24P Is molecular characterization useful for targeted therapy orientation in patients with relapsed or refractory diffuse large B-cell lymphoma (DLBCL) included in early phase clinical trials?

Early drug development is associated with a high rate of failure in patients with R/R DLBLC, partly due to high genomic heterogeneity. We herein evaluate the potential outcome benefit of a targeted molecular characterization for treatment orientation in patients with R/R DLBCL prior to enrollment in early phase clinical trials (eaCT).
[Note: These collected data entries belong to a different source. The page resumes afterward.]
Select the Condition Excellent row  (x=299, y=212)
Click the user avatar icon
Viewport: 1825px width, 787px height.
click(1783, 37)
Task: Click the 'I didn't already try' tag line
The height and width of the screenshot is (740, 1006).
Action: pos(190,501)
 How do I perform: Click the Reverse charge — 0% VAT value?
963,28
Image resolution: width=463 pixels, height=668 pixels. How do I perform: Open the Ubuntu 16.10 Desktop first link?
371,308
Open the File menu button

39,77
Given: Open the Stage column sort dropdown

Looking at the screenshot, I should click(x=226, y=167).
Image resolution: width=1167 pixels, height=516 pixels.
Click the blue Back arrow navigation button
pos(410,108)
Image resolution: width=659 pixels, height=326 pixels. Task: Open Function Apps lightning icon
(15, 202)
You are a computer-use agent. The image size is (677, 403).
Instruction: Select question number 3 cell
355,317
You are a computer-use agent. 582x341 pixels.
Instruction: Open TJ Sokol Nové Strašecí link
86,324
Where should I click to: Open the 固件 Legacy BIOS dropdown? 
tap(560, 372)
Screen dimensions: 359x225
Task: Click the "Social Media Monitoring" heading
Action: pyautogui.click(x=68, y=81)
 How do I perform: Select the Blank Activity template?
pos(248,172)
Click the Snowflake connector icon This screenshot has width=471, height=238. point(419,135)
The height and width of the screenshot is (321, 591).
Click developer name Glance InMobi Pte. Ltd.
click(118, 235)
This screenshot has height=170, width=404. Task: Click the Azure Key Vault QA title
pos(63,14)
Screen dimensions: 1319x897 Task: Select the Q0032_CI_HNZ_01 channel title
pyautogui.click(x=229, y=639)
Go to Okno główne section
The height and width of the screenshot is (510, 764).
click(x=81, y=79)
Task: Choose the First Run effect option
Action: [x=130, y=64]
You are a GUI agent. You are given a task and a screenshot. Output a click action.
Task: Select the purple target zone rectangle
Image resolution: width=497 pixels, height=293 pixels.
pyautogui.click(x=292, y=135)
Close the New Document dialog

From 2013 to 2020, paired target next generation sequencing (NGS), using a customized panel of 44 genes (IonTorrent) was performed for all patients with R/R DLBCL and biopsied at time of enrollment in eaCT. Molecular alterations were classified according to the ESMO Scale for Clinical Actionability of molecular Targets (ESCAT scale; J. Mateo, Annals of Oncology, 2018). For outcome analysis, patients were classified as molecularly oriented (MO, i.e. treated based on the presence of an ESCAT actionable molecular abnormalities) or non-molecularly oriented (no-MO). Over the study period, ninety pts with R/R DLBCL screened for early clinical trial had their tumor & germline samples sequenced. The mean age was 62 years (range 23-83) and median prior lines of therapies was 2 (range 1-9). Sixteen (18%) pts were enrolled in eaCT and treated with MO drugs, 43 (48%) pts were enrolled in eaCT and treated with no-MO drugs, and 31 (34%) pts were not enrolled in eaCT. At enrollment, the main clinical and laboratory characteristics (age, gender, Ann-Arbor stage, performance status, median prior lines, LDH, albumin) were similar in MO and non-MO treated patients. In MO and no-MO patients, median PFS were 3.3 months and 1.7 months, respectively (p=0.0092; HR=0.47 [CI95:0.27-0.83]); and median OS were 20.0 and 6.7 months, respectively (p=0.0238; HR=0.49 [CI95: 0.26-0.91]). Molecular orientation before inclusion in eaCTs seems to be associated with better outcome in patients with R/R DLBCL. These data support the value of a target molecular characterization prior to eaCT enrollment and may increase the chances of a precision investigated drug being effective for R/R DLBCL.